Data on locating visible targets
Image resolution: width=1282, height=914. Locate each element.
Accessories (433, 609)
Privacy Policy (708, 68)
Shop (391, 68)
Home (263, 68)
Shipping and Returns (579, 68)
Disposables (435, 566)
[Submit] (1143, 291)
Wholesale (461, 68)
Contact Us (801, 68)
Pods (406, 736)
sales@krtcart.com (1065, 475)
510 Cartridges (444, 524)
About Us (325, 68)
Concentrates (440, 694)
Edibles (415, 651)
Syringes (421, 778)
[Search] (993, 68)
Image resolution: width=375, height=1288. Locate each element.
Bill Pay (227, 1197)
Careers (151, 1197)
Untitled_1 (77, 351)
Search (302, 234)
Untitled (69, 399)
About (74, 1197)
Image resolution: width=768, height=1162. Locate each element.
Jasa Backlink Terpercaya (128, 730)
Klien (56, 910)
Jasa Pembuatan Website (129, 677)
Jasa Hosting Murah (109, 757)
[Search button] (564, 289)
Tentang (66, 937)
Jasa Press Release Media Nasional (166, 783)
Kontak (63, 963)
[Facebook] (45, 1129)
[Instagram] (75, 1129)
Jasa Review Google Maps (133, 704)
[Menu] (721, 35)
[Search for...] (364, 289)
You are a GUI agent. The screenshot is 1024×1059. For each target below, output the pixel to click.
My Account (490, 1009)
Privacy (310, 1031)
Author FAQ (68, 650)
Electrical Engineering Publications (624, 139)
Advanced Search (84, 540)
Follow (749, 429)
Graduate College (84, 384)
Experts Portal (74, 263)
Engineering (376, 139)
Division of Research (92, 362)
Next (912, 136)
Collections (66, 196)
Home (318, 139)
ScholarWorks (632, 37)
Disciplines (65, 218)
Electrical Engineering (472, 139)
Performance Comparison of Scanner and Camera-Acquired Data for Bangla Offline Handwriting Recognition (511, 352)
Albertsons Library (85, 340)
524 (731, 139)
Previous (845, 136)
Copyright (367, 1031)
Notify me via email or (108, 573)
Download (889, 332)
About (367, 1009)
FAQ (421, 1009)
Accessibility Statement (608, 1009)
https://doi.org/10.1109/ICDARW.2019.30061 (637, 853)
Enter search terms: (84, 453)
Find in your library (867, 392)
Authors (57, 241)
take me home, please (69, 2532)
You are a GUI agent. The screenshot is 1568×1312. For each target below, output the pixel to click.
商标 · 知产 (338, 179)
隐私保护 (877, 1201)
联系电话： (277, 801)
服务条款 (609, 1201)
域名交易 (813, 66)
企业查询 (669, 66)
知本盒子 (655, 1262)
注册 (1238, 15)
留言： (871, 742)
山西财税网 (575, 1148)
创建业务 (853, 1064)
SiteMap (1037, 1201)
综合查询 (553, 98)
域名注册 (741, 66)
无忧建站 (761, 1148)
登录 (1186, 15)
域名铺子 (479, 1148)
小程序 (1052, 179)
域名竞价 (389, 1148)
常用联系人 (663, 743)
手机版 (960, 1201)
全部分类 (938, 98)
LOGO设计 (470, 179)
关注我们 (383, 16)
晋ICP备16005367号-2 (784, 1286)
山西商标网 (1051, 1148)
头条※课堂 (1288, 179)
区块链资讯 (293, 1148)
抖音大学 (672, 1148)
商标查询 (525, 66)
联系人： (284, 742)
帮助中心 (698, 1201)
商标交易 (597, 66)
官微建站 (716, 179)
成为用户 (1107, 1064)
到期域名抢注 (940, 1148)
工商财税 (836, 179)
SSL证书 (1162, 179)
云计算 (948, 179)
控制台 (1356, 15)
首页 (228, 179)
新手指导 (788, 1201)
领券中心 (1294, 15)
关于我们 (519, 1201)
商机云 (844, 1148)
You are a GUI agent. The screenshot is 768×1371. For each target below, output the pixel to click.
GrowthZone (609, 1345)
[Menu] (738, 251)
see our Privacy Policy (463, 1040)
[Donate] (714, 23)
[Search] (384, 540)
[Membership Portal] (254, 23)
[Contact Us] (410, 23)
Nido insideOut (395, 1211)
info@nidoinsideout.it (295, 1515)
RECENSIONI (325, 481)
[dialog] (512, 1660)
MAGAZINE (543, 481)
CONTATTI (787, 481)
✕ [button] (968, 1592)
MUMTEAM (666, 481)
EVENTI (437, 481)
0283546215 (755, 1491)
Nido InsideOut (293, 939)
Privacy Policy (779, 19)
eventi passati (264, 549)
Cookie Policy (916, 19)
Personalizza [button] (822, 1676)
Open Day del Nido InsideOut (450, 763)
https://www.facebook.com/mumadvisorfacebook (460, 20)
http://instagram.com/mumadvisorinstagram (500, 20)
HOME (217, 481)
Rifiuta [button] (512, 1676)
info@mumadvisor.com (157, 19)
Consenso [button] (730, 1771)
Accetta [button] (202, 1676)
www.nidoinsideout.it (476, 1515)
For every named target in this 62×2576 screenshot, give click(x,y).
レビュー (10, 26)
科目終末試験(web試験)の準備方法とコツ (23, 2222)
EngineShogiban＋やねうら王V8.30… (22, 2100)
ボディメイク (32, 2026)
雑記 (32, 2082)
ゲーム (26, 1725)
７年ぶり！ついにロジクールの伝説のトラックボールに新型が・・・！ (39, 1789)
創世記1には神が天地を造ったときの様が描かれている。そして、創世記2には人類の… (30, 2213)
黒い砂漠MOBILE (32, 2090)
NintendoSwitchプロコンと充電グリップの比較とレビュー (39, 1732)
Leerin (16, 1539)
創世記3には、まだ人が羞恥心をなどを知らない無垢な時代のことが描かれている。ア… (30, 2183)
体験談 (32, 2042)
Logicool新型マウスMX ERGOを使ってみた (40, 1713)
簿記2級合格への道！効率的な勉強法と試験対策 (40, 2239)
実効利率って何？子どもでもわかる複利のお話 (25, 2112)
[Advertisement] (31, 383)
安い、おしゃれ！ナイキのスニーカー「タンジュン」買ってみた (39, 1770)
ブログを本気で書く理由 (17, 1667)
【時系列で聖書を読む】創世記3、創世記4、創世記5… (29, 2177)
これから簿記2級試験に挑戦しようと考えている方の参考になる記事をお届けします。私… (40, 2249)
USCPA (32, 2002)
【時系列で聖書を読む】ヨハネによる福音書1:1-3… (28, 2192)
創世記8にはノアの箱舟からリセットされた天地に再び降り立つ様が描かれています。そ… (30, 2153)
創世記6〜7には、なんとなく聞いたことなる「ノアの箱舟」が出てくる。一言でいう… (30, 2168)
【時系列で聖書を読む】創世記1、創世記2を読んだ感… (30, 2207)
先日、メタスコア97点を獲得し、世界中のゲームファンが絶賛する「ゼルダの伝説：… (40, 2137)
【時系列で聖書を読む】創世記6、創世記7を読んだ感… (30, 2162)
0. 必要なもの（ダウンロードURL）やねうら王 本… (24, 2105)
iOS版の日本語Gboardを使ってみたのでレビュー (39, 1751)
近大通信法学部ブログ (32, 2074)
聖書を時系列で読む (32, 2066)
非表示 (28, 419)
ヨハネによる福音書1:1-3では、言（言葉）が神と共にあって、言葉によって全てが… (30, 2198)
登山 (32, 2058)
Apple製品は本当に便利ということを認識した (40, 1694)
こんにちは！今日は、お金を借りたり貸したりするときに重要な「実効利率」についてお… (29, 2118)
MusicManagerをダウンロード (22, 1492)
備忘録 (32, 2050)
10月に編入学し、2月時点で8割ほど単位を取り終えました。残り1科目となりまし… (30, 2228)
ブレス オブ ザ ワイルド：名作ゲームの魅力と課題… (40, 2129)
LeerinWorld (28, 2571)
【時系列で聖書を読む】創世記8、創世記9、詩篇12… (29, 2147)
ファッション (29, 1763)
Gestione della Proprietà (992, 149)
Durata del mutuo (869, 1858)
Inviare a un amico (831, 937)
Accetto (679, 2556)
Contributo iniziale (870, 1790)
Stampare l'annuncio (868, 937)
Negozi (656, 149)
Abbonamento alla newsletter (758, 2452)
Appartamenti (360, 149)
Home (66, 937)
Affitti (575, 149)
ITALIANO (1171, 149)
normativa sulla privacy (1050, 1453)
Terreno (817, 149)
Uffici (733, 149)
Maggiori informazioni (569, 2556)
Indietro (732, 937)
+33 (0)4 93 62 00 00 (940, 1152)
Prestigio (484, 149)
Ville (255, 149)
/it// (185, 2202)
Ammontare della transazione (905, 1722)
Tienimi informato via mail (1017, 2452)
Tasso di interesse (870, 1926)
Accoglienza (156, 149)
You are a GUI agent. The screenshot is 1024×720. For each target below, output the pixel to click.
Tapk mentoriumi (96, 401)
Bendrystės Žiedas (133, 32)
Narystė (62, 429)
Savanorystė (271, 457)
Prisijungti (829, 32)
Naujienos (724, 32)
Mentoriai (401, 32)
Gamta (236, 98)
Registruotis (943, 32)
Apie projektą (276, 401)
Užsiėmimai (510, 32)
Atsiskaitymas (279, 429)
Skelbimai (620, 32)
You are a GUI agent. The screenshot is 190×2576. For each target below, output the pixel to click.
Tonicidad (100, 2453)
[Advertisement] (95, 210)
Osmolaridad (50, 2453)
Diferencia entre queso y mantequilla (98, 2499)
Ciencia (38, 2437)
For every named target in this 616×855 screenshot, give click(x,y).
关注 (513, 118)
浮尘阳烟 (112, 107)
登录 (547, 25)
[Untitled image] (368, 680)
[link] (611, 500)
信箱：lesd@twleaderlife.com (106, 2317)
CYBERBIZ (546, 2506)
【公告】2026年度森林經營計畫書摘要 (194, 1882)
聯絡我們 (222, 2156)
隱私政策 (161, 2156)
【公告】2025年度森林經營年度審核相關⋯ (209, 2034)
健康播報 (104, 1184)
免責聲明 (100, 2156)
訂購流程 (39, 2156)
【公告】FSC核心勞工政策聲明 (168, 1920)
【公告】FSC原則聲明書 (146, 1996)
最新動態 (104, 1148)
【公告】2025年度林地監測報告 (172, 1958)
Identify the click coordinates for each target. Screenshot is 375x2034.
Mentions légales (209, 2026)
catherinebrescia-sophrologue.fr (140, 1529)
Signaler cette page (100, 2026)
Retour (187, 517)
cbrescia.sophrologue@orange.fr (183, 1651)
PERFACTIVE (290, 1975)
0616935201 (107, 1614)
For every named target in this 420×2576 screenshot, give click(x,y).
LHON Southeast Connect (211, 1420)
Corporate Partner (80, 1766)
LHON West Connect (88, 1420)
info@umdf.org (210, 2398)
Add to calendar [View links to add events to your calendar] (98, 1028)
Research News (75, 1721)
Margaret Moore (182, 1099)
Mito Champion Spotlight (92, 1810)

Directions — Recast the records from the line containing "For every named target in this 62×2576" through the line containing "Uffici (733, 149)", both included, as a numbered list with blank lines left out.

Answer to this exercise —
1. For every named target in this 62×2576 screenshot, give click(x,y).
2. レビュー (10, 26)
3. 科目終末試験(web試験)の準備方法とコツ (23, 2222)
4. EngineShogiban＋やねうら王V8.30… (22, 2100)
5. ボディメイク (32, 2026)
6. 雑記 (32, 2082)
7. ゲーム (26, 1725)
8. ７年ぶり！ついにロジクールの伝説のトラックボールに新型が・・・！ (39, 1789)
9. 創世記1には神が天地を造ったときの様が描かれている。そして、創世記2には人類の… (30, 2213)
10. 黒い砂漠MOBILE (32, 2090)
11. NintendoSwitchプロコンと充電グリップの比較とレビュー (39, 1732)
12. Leerin (16, 1539)
13. 創世記3には、まだ人が羞恥心をなどを知らない無垢な時代のことが描かれている。ア… (30, 2183)
14. 体験談 (32, 2042)
15. Logicool新型マウスMX ERGOを使ってみた (40, 1713)
16. 簿記2級合格への道！効率的な勉強法と試験対策 (40, 2239)
17. 実効利率って何？子どもでもわかる複利のお話 (25, 2112)
18. [Advertisement] (31, 383)
19. 安い、おしゃれ！ナイキのスニーカー「タンジュン」買ってみた (39, 1770)
20. ブログを本気で書く理由 (17, 1667)
21. 【時系列で聖書を読む】創世記3、創世記4、創世記5… (29, 2177)
22. これから簿記2級試験に挑戦しようと考えている方の参考になる記事をお届けします。私… (40, 2249)
23. USCPA (32, 2002)
24. 【時系列で聖書を読む】ヨハネによる福音書1:1-3… (28, 2192)
25. 創世記8にはノアの箱舟からリセットされた天地に再び降り立つ様が描かれています。そ… (30, 2153)
26. 創世記6〜7には、なんとなく聞いたことなる「ノアの箱舟」が出てくる。一言でいう… (30, 2168)
27. 【時系列で聖書を読む】創世記1、創世記2を読んだ感… (30, 2207)
28. 先日、メタスコア97点を獲得し、世界中のゲームファンが絶賛する「ゼルダの伝説：… (40, 2137)
29. 【時系列で聖書を読む】創世記6、創世記7を読んだ感… (30, 2162)
30. 0. 必要なもの（ダウンロードURL）やねうら王 本… (24, 2105)
31. iOS版の日本語Gboardを使ってみたのでレビュー (39, 1751)
32. 近大通信法学部ブログ (32, 2074)
33. 聖書を時系列で読む (32, 2066)
34. 非表示 (28, 419)
35. ヨハネによる福音書1:1-3では、言（言葉）が神と共にあって、言葉によって全てが… (30, 2198)
36. 登山 (32, 2058)
37. Apple製品は本当に便利ということを認識した (40, 1694)
38. こんにちは！今日は、お金を借りたり貸したりするときに重要な「実効利率」についてお… (29, 2118)
39. MusicManagerをダウンロード (22, 1492)
40. 備忘録 (32, 2050)
41. 10月に編入学し、2月時点で8割ほど単位を取り終えました。残り1科目となりまし… (30, 2228)
42. ブレス オブ ザ ワイルド：名作ゲームの魅力と課題… (40, 2129)
43. LeerinWorld (28, 2571)
44. 【時系列で聖書を読む】創世記8、創世記9、詩篇12… (29, 2147)
45. ファッション (29, 1763)
46. Gestione della Proprietà (992, 149)
47. Durata del mutuo (869, 1858)
48. Inviare a un amico (831, 937)
49. Accetto (679, 2556)
50. Contributo iniziale (870, 1790)
51. Stampare l'annuncio (868, 937)
52. Negozi (656, 149)
53. Abbonamento alla newsletter (758, 2452)
54. Appartamenti (360, 149)
55. Home (66, 937)
56. Affitti (575, 149)
57. ITALIANO (1171, 149)
58. normativa sulla privacy (1050, 1453)
59. Terreno (817, 149)
60. Uffici (733, 149)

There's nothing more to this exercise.